The provision of health services and treatment is a basic need for all (Alder 1995) because poverty is directly linked with morbidity and mortality (Majale 2008). Frequent child sickness and mortality create extra pressure on the family income, and poor living conditions increase the rate of child morbidity, mortality, and sickness (Alder 1995; Majale 2008; Mitlin and Satterthwaite 2002). Frequent child sickness and the under-five mortality rate are thus taken as indicators of health deprivation. A household is considered deprived when children get sick more than twice a month—up to twice per month is considered normal (Silvaetro 2017). The under-five mortality rate in Bangladesh is high; drowning, pneumonia, malnutrition, and diarrhoea are the main reasons for child mortality (UNICEF 2008).

Third, the infrastructure dimension reflects the living quality of the urban poor. Inadequate access to safe water and sanitation, and muddy housing floors increase the child morbidity and mortality rate, which results in decreased workability and additional health costs. In addition, the use of dirty fuel—charchoals, wood, or jute straw—for cooking has negative implications for respiratory health, and also increases the risk of fire hazards and environmental degradation (Alder 1995; Majale 2008; Mitlin and Satterthwaite 2002). In this paper, a household is considered deprived on the infrastructure dimension if it has no access to clean drinking water, for example from a tube well or piped water supply (see also, UN-Habitat 2016). In addition, a household is considered deprived if the household members share a toilet with members of other households, have no electricity, use dirty cooking fuel, or live on a muddy housing floor.
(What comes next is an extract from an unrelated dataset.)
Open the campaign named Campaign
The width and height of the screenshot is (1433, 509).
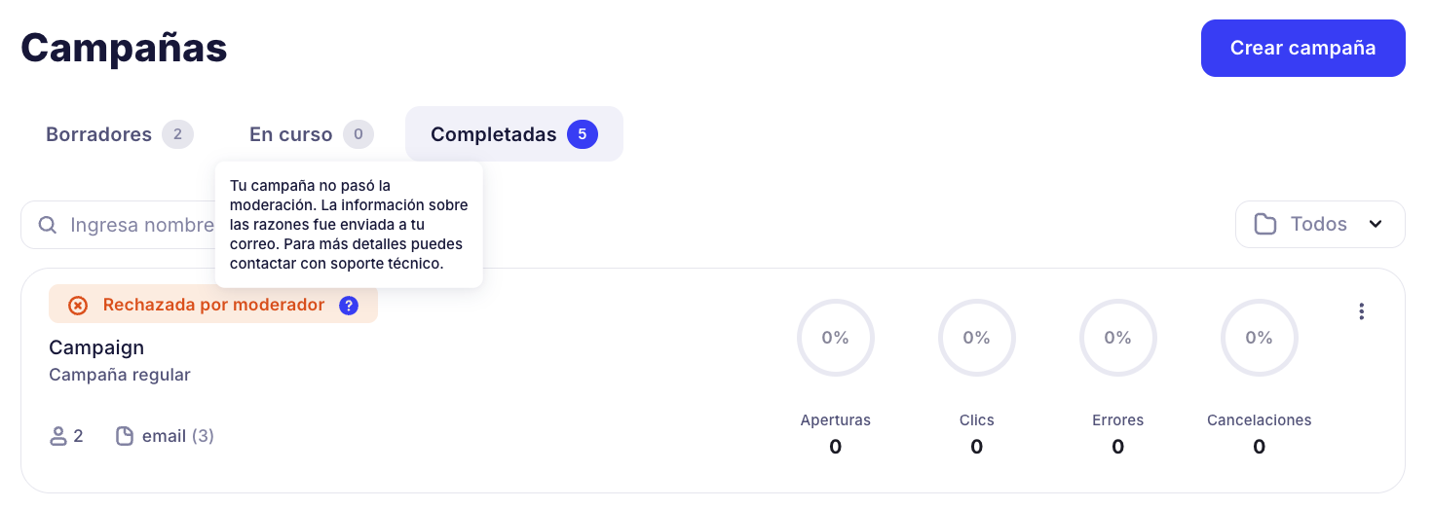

Fourth, the political dimension reflects the bargaining power of the urban poor and their ability to raise their voice. The livelihoods of the urban poor become vulnerable as a result of their lack of socio-political power. For example, street vendors in Bangladesh have to maintain informal relationships with local political leaders and the police to secure access to public space (Hackenbroch 2013). The urban poor use their voting rights to take advantage of politicians. For example, during elections, they use this collateral to ensure political parties fulfill their demands (e.g., access to open space, water supply, or sanitation) as middle culture actors (Hackenbroch 2013; Hossain 2006). A study on the urban poor of Dhaka showed that the majority of them work on behalf of political parties, participating in picketing during strikes, meetings, and processions (Hossain 2006). A study by Sowgat (2012) in railway slums in Khulna City, Bangladesh showed that most slum dwellers support the present political leaders so as to allow the slum dwellers to live illegally, and the majority of them rely on the political leader to minimise intra-community conflicts rather than formal administration, e.g., the police. In this paper, a household is thus considered deprived in the political dimension if none of the members has voting rights or if they do not have access to law and order, which means that they have to depend on the local political leader and musclemen for jobs and other services or to minimize arguments, which makes them more vulnerable in the long term.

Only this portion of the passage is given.